An algorithm might be way more successful if it gave way more weight to recently created (or edited?) tickets, I guess?
In any case, regarding WMF I doubt that there are currently resources to tackle such a huge project. :-/ Feels like upstream territory.

I just merged the seventh duplicate task of T259565

Looking at the task summary I have problems to find language based patterns that would have allowed proposing the "right" existing ticket.
I see the root parse three times, I see the word flow in two ticket summaries, four times mobile, and history in five. Hmm. Some cross-matching but still quite mixed for having 10 items in the pool.

T259565: [Regression] Unparsed wikitext in various JavaScript messages
T259696: Footnote in Flow messages in not parsed
T259602: Last edit indicator is broken on Minerva skin
T259601: History box error on Mobile Web for enwiki
T259584: Link to history broken
T259583: Revision History not accessible on mobile
T259581: Mobile page history "footer" showing raw URL
T259575: [regression -wmf.2] Homepage - SE filter "Create a new article" description displays ulr -encoded text not a link
T259580: "flow-wikitext-editor-help-and-preview" message is broken on flow pages on all wikis
T259571: Page history log bug
T259579: "Last modified" footer on mobile unparsed date and user links

Maybe we could do something as simple as showing a list of all the most recently submitted tasks on the submission page? That might catch some things.

Maybe we could do something as simple as showing a list of all the most recently submitted tasks on the submission page?
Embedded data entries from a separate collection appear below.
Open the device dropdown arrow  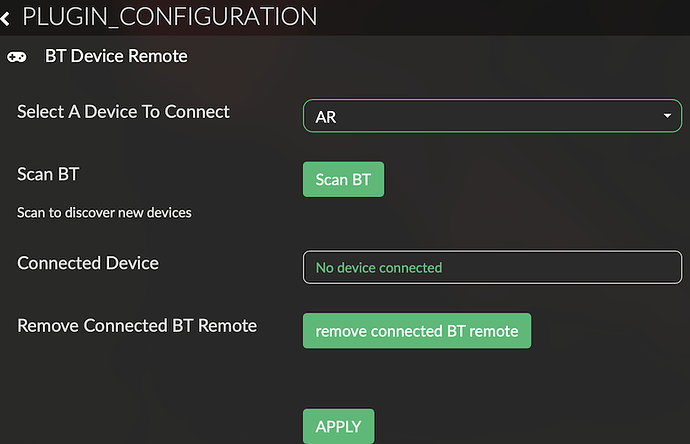(667, 116)
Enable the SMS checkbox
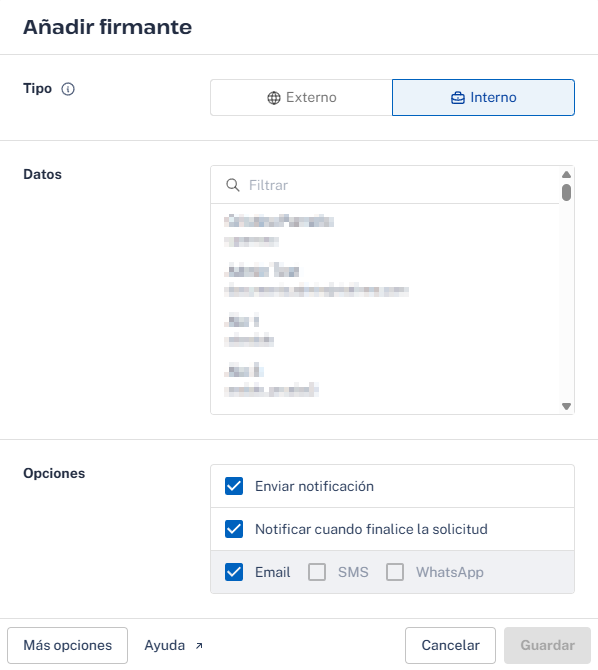598x670 pixels. tap(317, 572)
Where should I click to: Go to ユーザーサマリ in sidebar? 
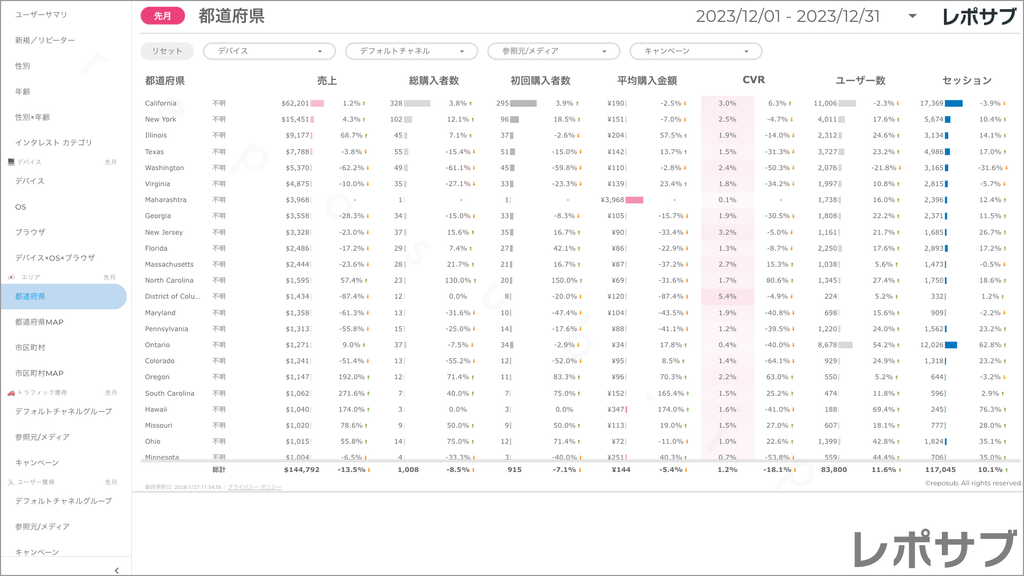click(x=43, y=15)
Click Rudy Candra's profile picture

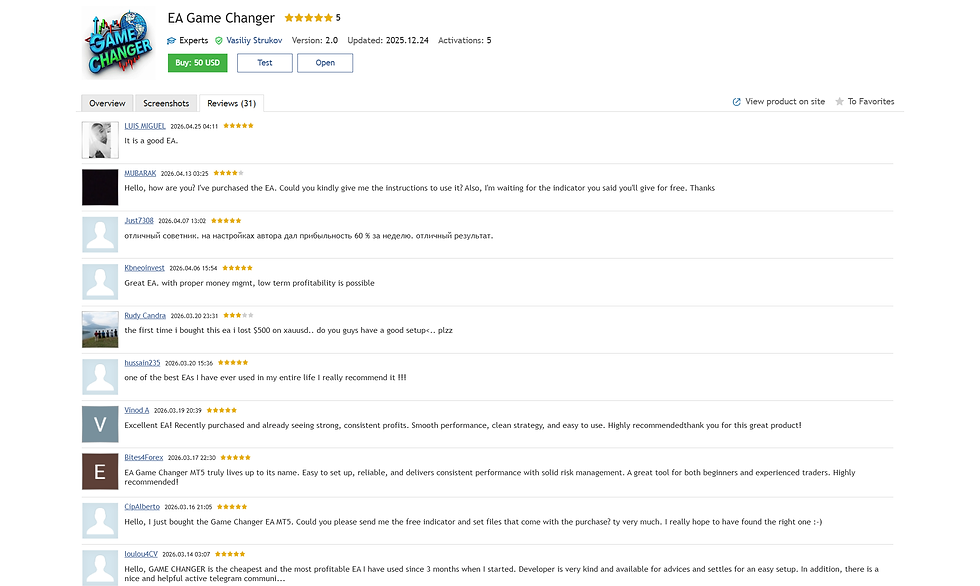tap(100, 329)
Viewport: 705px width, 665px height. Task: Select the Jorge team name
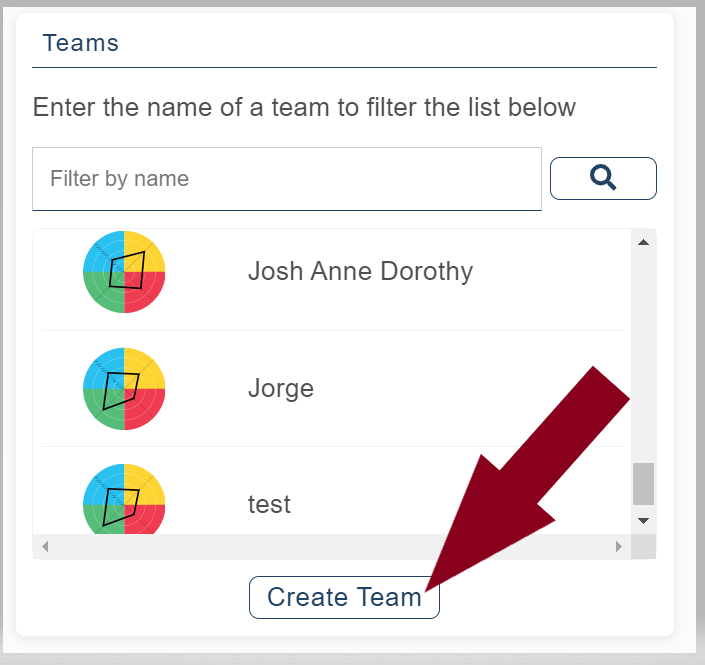click(281, 388)
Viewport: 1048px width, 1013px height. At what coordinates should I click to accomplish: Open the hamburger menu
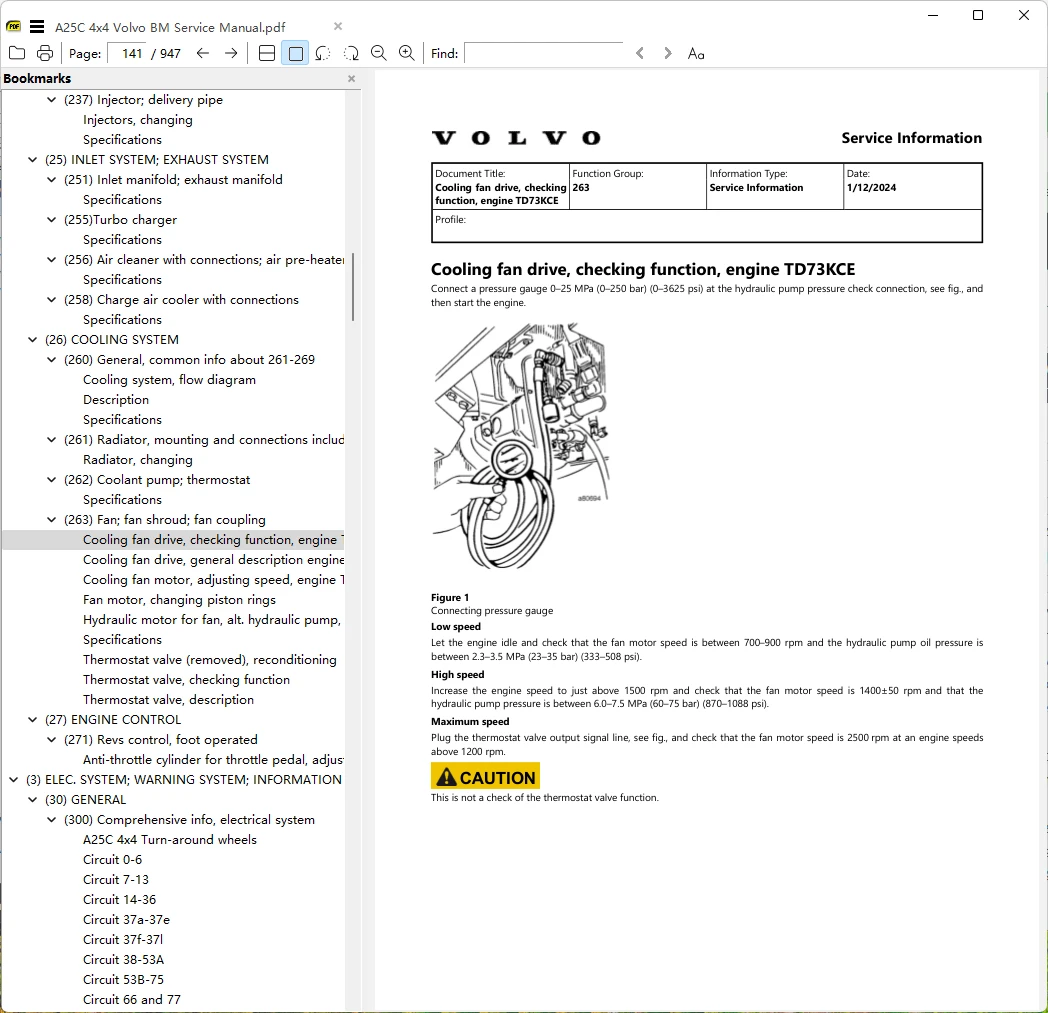click(x=37, y=27)
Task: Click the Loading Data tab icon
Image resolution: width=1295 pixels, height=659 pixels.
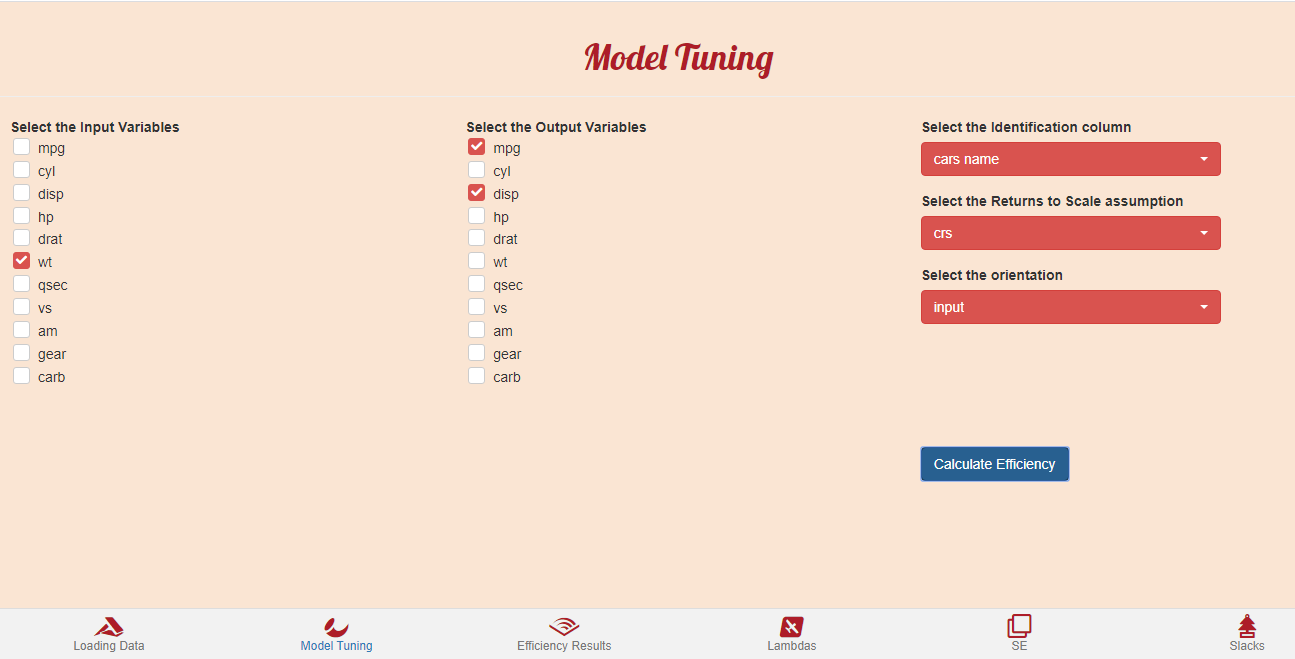Action: (x=109, y=627)
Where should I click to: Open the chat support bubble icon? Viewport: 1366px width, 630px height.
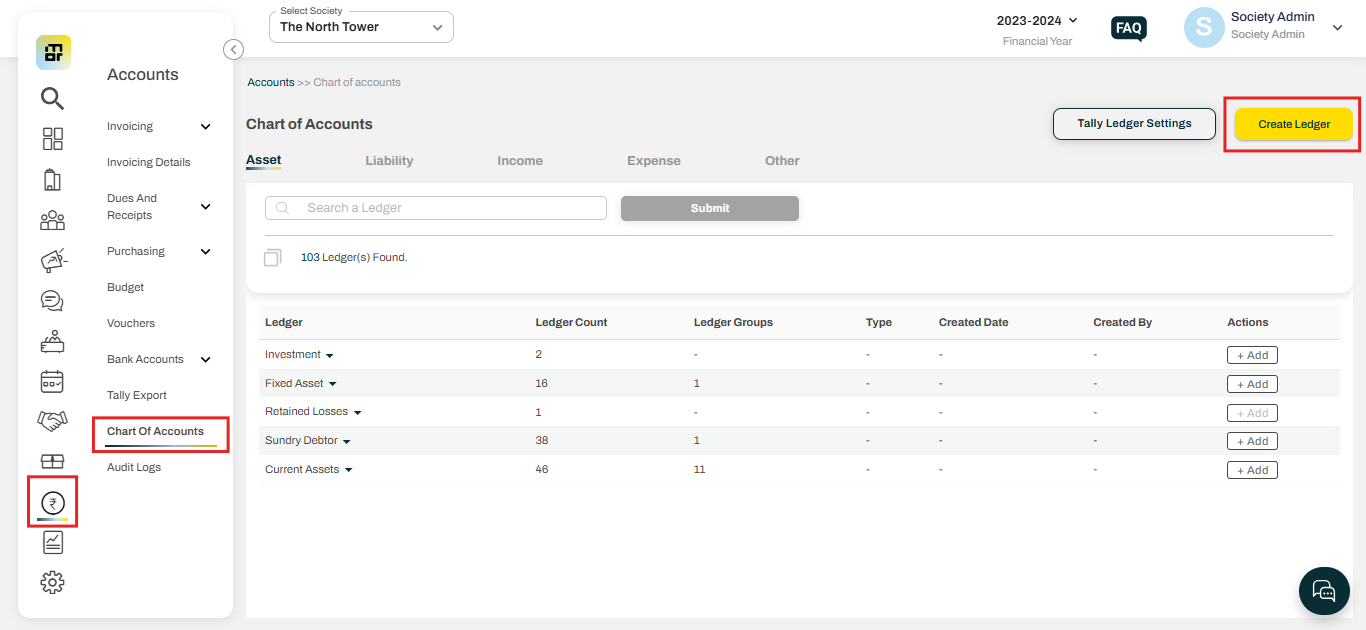(x=1323, y=589)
That might catch some things.

I don't think many people want to get a list of 50 tasks into their face and then spend time reading that list every single time.
It might catch a few things.
It will also condition basically everybody to scream and quickly scroll down.

Looking at the last 10000 tickets created, 4.19% of tickets marked as a duplicate.
Might be biased (too recently created to have been triaged?), so looking at all tickets created since launching Phab, 6.57% of tickets are marked as duplicates.

SELECT t.status,COUNT(t.id) FROM phabricator_maniphest.maniphest_task t WHERE t.id > 249776 GROUP BY t.status;
+-----------+-------------+
| status    | COUNT(t.id) |
+-----------+-------------+
| declined  |         213 |
| duplicate |         419 |
| invalid   |         324 |
| open      |        5158 |
| resolved  |        3800 |
| stalled   |          86 |
+-----------+-------------+

SELECT t.status,COUNT(t.id) FROM phabricator_maniphest.maniphest_task t WHERE t.id > 75682 GROUP BY t.status;
+-----------+-------------+
| status    | COUNT(t.id) |
+-----------+-------------+
| declined  |       12500 |
| duplicate |       12088 |
| invalid   |        9638 |
| open      |       36926 |
| resolved  |      112026 |
| stalled   |         901 |
+-----------+-------------+

Any changes that would make this possible? ^_^

See my previous comments here; has some situation changed, or have new arguments arisen?

Another root problem: it's difficult, if not impossible for newcomers, to get a "big picture" after landing on a bug reporting form. That of course causes some of these duplicates.

I very like the idea of "minimal forms", but, I'd like to reduce this feeling of «Welcome in this form, put your complaint/request here in this box, we'll find duplicates for you».

In the case of forms with at least one Tag, it would make sense if there was a way to visit that Tag. I'm definitely taking it very far, but it's a problem. A side-effect is to help people to be curious and discover other things and help each other "finding many friends on this journey" or stuff like that.